Text shown -
========================================================================

ENTEG seminar by prof. Jean-Marie Raquez

When:Tu 04-10-2022 10:00 - 11:00
Where:5114.0043

ENTEG guest seminar by prof. Jean-Marie Raquez

How the stereolithography can revolutionize the conception of Polymeric Materials with Adaptive Properties?

Slowly yet steadily, additive manufacturing technologies have become a major player in the fabrication of polymeric devices with controlled architectures such as personalized prototypes, soft electronics, sensors and actuators as well as tissue and biomedical engineering 1, 2 . Based on a layer by layer fabrication, with resolution in the range of micro- to nanometers per layer, the computer-assisted printing significantly speeds up the development of custom 3D devices without actually inflating the costs. Despite the irrefutable progress made around 3D printing, the technique still suffers from rigid and static properties of the printed parts and lack of fabrication approaches controlling the material anisotropy 3 . In light of these limitations, a breakthrough strategy towards designing anisotropy-encoded structures using commercial stereolithography technology is reported by means of controlling either the specific surface area to volume ratio, the crosslinking density or the chemical composition of discrete layers during fabrication 4. The key element here is the time, where the actuation, the sensing and the programmability are directly embedded into the material structure and occur in desired time frames. More precisely, we address the challenge of building more complex 3D objects with elevated adaptive properties towards the 3D-printing of e.g. multi-responsive actuators 4, 5 , piezoionic touch sensors and rapid responsive visible indicators. This work represents a flexible platform for designing more advanced 3D-printed polymeric materials beyond the present study that would promote new potential applications. Keywords: 3D-printing, mutliresponsive materials, stereolithography, free-radical polymerization Acknowledgments This work was funded by the FWV 3D4MED Interreg Grant and LFCM-BIOMAT FEDER J.-M.R. is a senior FNRS research fellow at University of Mons.

========================================================================

Information supplied -
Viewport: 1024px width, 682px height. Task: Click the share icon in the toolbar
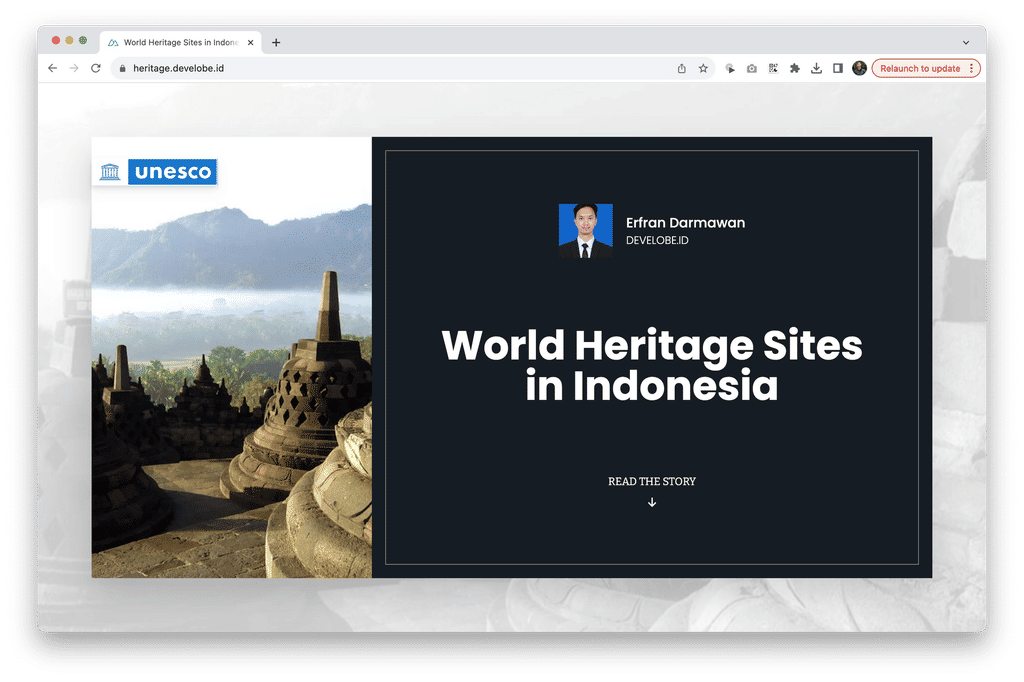pos(681,68)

========================================================================

At which university is Jean-Marie Raquez a senior FNRS research fellow, according to the seminar announcement? The material stands apart from the seminar announcement.

University of Mons